### What the task requires
Check the records below line by line. Give the count of lines with "star", and nothing else.

(Recorded data)
_ _ _ _ _

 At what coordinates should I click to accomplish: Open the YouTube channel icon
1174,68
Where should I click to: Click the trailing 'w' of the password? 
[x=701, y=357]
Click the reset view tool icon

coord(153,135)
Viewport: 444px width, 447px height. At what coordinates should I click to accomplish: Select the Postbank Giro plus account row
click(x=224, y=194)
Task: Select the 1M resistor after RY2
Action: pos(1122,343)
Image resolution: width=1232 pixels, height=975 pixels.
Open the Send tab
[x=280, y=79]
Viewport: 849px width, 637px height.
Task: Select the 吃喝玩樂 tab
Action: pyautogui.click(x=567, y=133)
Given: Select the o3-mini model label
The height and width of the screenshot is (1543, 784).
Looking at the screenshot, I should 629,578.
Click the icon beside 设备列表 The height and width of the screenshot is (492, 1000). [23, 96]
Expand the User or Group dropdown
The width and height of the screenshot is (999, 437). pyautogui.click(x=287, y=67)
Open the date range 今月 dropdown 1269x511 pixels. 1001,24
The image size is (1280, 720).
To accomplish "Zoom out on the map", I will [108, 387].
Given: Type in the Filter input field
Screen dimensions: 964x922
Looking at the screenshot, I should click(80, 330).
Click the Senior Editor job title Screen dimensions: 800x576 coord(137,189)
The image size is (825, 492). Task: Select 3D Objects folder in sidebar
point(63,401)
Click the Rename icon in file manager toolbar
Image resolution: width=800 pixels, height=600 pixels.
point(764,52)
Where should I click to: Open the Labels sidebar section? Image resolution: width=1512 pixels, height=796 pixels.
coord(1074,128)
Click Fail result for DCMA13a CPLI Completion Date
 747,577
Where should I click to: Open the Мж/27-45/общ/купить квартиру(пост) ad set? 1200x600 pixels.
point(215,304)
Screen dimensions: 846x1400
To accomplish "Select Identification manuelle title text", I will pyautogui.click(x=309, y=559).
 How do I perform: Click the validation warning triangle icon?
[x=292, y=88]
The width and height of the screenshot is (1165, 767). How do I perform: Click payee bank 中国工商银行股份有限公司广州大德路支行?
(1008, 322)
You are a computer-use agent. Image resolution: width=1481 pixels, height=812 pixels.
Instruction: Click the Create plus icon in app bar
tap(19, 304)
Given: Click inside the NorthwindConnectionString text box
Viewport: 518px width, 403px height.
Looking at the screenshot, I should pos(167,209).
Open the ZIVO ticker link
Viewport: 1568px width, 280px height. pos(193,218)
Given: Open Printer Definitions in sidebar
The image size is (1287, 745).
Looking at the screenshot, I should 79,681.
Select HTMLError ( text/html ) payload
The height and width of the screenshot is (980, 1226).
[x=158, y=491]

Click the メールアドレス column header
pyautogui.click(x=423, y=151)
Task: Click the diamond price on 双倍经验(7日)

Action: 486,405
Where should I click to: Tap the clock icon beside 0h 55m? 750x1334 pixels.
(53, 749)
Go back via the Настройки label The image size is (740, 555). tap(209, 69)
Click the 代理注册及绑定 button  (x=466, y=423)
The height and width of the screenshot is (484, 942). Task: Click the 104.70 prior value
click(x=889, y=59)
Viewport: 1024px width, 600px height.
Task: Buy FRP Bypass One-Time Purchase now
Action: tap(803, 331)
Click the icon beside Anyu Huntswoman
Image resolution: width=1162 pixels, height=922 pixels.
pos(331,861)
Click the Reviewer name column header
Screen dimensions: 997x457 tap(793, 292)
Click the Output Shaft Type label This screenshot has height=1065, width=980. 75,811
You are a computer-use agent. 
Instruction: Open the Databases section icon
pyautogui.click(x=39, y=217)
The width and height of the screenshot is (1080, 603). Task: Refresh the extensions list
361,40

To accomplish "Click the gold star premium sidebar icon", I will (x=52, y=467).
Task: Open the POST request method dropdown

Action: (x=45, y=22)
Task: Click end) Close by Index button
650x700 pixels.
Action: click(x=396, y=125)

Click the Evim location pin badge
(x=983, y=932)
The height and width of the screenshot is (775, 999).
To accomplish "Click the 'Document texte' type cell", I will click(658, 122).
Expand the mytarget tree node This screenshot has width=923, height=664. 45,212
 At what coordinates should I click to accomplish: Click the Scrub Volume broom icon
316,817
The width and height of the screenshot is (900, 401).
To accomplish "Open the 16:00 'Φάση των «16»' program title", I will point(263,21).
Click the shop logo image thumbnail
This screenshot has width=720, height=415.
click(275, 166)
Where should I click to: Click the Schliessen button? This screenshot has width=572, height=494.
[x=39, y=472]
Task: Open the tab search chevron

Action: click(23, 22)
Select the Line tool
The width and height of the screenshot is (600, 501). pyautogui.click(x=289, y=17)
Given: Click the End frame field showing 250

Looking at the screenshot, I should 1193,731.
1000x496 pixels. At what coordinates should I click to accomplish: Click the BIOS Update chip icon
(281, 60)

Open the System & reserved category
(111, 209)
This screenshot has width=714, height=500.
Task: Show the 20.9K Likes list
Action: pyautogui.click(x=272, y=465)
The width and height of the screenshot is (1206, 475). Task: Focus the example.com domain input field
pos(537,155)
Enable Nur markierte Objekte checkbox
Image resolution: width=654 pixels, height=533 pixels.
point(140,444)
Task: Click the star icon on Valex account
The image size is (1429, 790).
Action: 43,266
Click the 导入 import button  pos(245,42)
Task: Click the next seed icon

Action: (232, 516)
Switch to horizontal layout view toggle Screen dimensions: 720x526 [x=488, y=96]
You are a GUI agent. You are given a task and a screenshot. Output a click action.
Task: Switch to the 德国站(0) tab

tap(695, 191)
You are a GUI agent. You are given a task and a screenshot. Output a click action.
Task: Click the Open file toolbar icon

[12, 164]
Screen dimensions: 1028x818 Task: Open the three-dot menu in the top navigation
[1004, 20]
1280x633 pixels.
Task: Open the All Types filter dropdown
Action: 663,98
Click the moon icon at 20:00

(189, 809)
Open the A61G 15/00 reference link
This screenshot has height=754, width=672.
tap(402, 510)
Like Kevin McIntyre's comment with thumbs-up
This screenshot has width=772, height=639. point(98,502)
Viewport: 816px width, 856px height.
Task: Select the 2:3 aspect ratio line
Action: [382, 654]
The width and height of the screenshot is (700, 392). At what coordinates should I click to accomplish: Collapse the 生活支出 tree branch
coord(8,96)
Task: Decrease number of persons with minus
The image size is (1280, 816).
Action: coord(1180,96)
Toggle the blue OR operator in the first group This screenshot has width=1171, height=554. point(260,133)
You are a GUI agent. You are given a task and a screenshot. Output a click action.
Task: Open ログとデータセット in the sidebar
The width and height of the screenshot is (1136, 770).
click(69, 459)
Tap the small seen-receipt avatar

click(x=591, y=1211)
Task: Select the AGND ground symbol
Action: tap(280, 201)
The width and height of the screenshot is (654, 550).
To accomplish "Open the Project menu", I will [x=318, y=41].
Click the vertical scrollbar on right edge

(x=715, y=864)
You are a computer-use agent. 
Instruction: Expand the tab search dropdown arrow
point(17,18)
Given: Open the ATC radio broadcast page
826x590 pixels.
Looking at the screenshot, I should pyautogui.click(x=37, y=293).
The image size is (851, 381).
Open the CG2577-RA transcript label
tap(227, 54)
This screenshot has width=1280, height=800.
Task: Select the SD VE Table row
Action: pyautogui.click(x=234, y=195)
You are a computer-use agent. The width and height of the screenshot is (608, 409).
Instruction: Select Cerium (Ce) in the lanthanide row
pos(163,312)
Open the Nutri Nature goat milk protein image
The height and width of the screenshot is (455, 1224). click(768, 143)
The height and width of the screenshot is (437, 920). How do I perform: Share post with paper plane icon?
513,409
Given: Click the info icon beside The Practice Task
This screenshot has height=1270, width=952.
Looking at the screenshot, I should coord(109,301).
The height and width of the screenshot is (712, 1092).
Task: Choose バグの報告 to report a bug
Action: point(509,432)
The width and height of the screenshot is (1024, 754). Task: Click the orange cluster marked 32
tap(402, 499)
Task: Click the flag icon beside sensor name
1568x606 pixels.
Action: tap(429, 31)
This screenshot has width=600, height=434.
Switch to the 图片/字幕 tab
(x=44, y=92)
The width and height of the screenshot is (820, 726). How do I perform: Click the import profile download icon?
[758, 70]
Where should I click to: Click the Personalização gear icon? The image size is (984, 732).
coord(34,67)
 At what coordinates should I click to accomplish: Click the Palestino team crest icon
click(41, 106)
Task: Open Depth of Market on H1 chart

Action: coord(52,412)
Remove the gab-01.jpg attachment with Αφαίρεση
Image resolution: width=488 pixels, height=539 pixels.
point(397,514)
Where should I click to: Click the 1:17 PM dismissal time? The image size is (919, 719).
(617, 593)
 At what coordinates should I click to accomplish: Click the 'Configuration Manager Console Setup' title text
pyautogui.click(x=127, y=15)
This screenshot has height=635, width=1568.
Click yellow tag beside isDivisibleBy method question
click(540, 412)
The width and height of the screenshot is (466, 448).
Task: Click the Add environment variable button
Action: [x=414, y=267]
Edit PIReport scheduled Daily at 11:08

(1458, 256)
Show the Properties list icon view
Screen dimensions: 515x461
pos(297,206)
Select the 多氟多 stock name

_ _ _ _ _

### Task answer
2